In and among the two by fours of the institutional architecture, are the nuts and bolts and the cement of this whole system—internalized racism. Internalized racism includes the unconscious layers, the biases we embody around everything from parenting, to appearance, to what’s right and what’s wrong. And all of these layers of who we are have been in the cultural formation we have all ingested, breathed, and found our way in—not just white people, but all Americans. Unlike the “double consciousness” that W.E.B. Du Bois described for how black people figure out how to function differently in the white world and in enclaves of black communities, white Americans have moved about in the world with the privilege of obliviousness around the intricacies our own complicity and privilege. We have not learned how to embody a critical consciousness around white privilege. We have not learned how to resist its hold on us and grow a counter-cultural sense of ourselves. And, so dismantling white privilege can be very threatening, it can feel like an erasure of our very selves.
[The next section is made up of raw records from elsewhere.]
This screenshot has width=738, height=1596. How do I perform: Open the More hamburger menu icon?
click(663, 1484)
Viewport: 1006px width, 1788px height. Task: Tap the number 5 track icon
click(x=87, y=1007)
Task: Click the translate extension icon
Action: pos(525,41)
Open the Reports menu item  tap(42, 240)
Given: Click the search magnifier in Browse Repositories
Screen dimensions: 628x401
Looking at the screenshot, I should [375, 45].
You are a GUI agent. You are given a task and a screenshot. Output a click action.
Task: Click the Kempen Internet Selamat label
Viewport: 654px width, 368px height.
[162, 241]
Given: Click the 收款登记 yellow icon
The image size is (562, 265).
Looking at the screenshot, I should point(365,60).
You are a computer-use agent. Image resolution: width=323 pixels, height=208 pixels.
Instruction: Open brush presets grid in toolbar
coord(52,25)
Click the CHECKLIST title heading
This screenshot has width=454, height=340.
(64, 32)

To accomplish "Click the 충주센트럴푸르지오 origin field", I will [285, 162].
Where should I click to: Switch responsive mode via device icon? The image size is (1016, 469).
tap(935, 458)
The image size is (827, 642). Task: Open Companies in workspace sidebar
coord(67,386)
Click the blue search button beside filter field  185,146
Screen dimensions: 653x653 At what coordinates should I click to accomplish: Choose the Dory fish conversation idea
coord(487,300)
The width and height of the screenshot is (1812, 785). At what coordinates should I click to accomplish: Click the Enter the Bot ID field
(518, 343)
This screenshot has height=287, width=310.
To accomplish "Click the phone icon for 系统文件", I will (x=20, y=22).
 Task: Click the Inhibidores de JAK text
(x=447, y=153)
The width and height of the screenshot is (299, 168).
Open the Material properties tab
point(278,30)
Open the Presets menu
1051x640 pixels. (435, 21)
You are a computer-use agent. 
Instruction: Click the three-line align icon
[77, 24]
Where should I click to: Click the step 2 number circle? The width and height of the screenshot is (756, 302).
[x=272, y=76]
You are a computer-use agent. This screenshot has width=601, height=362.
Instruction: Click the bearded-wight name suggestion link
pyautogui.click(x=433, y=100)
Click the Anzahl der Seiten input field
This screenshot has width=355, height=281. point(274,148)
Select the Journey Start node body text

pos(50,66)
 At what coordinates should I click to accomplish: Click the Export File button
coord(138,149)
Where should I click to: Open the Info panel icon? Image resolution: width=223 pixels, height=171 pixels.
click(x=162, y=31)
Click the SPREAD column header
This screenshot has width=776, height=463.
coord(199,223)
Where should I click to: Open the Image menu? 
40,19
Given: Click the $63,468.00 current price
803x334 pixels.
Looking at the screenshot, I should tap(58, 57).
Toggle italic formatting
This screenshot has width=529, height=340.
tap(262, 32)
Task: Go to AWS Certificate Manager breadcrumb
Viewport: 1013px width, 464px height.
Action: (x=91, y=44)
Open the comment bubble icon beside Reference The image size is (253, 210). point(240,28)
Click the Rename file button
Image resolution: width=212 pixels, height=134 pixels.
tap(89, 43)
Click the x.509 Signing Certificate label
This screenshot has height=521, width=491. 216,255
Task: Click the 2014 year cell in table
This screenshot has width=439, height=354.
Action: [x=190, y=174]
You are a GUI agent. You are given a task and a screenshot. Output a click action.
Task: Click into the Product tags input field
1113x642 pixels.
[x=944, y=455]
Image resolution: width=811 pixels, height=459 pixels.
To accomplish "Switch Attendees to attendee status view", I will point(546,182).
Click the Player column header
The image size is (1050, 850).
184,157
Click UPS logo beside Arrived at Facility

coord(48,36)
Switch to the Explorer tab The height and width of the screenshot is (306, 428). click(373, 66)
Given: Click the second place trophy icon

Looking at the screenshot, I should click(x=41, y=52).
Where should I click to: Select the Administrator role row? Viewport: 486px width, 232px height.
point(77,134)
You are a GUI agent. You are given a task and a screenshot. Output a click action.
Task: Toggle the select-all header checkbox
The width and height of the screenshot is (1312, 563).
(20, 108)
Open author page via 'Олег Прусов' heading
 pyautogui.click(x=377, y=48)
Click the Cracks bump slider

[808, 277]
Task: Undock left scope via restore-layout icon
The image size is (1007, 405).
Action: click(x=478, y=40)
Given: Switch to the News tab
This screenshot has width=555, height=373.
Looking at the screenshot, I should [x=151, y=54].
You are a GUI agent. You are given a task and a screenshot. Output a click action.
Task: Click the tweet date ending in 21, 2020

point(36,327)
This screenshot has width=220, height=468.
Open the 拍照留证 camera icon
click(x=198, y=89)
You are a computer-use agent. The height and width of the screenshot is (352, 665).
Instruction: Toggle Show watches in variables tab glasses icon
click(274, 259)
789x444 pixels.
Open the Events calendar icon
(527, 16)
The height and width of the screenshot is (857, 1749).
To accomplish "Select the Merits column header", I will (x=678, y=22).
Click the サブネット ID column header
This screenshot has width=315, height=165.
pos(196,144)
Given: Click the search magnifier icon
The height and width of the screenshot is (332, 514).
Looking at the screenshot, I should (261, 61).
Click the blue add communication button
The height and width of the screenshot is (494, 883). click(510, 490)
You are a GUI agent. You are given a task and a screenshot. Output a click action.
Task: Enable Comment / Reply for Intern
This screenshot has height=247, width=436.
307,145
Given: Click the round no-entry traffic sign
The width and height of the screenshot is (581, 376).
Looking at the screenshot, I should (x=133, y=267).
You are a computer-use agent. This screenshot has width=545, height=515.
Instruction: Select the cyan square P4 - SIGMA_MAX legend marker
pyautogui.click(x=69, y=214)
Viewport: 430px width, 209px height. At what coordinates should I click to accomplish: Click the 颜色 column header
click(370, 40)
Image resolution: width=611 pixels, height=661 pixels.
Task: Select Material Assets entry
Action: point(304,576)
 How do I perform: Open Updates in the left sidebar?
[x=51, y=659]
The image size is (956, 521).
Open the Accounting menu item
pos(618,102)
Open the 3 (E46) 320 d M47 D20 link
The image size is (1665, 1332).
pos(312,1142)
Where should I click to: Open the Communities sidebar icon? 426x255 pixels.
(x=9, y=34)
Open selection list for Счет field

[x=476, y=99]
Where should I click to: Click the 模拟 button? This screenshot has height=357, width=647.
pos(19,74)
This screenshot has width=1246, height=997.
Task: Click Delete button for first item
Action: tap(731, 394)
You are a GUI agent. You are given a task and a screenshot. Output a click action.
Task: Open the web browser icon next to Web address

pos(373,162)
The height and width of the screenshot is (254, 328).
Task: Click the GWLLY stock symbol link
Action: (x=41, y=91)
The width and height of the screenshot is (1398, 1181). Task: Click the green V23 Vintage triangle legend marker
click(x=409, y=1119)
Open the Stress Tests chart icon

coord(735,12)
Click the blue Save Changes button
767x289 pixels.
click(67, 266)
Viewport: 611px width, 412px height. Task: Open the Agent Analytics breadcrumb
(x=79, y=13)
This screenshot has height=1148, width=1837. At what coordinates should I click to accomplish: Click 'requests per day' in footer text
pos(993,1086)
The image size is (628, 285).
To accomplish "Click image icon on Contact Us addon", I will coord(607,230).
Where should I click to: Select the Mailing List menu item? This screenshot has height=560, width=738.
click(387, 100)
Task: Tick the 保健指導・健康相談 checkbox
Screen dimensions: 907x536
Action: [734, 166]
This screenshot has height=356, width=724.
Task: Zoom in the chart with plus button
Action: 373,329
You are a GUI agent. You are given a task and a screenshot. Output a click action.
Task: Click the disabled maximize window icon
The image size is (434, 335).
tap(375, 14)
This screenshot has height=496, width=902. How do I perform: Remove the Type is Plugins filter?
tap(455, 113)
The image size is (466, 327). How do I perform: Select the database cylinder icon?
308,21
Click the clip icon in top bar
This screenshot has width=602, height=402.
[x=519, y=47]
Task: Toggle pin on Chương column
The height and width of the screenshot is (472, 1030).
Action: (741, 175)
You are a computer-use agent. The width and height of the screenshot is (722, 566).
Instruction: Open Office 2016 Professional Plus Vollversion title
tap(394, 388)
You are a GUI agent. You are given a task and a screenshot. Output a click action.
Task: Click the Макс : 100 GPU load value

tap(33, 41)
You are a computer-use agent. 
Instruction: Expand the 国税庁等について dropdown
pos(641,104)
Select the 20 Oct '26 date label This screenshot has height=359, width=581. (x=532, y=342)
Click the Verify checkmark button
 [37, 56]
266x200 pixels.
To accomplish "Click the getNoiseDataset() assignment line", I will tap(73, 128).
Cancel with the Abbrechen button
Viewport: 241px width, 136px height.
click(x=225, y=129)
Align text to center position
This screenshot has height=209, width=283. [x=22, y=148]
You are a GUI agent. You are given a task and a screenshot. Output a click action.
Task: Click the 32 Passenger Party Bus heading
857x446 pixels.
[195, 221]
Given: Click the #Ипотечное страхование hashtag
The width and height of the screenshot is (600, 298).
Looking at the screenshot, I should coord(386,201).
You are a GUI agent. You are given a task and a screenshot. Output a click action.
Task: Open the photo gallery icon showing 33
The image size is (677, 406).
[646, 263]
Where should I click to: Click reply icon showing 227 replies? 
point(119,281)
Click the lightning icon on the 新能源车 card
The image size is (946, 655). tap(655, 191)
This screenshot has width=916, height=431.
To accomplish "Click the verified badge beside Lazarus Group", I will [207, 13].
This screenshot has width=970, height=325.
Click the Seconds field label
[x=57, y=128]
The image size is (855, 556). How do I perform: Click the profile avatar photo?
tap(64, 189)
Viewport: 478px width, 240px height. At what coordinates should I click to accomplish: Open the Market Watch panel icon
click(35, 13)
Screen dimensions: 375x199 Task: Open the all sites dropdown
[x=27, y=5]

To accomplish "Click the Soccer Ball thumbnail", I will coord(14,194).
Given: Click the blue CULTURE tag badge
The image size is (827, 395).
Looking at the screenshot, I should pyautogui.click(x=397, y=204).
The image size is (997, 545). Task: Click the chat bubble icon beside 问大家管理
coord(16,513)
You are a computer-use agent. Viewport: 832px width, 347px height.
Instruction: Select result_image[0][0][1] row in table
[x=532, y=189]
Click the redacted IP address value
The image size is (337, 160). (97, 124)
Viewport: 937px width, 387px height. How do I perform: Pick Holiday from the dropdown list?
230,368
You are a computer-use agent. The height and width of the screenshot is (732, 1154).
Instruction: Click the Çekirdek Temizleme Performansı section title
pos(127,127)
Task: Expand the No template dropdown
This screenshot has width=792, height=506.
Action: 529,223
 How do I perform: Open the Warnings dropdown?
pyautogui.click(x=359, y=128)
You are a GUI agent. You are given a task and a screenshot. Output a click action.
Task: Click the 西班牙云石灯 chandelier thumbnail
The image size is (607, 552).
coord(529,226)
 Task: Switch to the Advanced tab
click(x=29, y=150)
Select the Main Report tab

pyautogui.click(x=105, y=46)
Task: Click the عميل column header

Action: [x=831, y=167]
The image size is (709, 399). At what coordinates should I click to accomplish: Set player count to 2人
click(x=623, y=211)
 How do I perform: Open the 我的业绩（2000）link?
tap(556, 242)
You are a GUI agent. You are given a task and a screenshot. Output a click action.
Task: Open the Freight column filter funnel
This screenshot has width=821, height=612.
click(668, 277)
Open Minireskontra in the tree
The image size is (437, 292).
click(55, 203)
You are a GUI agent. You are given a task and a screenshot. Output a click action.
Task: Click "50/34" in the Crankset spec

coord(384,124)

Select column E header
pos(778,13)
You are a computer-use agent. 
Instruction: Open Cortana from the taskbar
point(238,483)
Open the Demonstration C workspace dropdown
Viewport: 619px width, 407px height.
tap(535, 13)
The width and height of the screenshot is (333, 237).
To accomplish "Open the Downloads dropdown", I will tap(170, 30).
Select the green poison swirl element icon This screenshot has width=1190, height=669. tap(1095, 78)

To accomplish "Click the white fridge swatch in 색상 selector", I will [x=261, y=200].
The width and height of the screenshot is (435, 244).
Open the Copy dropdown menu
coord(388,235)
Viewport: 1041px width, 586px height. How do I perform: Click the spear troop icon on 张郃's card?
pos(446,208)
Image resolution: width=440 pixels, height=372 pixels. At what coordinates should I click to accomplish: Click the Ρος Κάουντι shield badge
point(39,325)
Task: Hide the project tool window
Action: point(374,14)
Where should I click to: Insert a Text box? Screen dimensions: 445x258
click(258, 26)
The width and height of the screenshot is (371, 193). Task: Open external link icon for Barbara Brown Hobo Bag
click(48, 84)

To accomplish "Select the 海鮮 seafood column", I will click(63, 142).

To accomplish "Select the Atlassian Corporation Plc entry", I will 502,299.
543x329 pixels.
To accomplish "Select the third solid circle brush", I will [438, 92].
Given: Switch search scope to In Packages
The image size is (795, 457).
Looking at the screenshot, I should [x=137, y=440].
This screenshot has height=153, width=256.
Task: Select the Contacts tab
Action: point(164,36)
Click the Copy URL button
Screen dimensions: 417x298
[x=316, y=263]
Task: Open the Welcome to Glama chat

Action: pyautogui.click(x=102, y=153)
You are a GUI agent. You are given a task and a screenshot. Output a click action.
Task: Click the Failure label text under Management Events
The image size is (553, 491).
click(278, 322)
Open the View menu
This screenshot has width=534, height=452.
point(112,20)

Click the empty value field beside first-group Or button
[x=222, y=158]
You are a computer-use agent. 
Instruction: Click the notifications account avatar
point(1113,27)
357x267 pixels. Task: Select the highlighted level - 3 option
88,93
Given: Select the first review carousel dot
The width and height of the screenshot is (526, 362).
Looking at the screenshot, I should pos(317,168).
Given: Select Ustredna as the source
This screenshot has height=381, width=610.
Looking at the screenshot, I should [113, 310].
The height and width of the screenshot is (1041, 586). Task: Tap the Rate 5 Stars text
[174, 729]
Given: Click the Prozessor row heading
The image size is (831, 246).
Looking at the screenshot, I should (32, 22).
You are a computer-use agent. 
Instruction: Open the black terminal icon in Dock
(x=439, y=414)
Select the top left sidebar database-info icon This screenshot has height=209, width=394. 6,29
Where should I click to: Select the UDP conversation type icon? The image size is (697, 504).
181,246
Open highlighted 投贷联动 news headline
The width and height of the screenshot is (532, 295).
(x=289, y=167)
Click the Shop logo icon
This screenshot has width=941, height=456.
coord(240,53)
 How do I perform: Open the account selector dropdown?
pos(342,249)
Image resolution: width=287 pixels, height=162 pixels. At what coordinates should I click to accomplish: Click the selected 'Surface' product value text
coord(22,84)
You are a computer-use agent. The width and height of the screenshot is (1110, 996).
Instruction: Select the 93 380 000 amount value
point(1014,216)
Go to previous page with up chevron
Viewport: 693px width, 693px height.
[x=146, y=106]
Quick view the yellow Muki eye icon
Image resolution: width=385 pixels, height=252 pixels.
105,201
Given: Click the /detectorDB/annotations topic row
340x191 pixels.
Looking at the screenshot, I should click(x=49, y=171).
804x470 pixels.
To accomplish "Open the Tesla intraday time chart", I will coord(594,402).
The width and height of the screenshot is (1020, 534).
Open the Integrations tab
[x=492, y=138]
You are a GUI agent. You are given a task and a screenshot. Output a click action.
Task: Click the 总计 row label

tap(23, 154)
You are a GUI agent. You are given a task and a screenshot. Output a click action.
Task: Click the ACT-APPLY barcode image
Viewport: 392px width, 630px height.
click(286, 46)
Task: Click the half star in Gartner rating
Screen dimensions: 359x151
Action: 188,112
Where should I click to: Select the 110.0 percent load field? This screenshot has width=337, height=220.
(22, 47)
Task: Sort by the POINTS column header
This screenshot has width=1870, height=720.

And from this obliviousness and fear come all of our learned defenses around really looking at race and at whiteness. This layer of white supremacy culture is what Eduardo Bonilla-Silva calls “a new kinder and gentler white supremacy” that “talks about race without naming it.” We talk about fairness, not whiteness. We talk about individual responsibility, not systemically racialized disadvantage. We talk about the American dream, not about all the ways wealth has been tenaciously concentrated in white-dominant communities, families, and institutions. We talk about “reverse-racism,” not about power and the invention of whiteness as the payoff of racism.
Those of us who are white, who benefit every day from a system of privilege based on whiteness, who want to be antiracist need to work together and support this difficult work among white people. We need white-dominant communities and institutions as well as individuals who are willing to do this work. I am praying that this time in American culture is the tipping point, and that this work will be less isolating for white people and become an accepted part of being a white American in the 21st century.
If you are a white antiracist person reading this, thank you for taking the time and for being willing to listen. Those are two important skills we need to habituate if we want things to change. Taking down the Confederate Flag is not a start, it’s another step. And what your next step is, I cannot say. But I know if you and I are going to keep finding our way on this antiracism path, we will see more than the world change. You and I will change, too.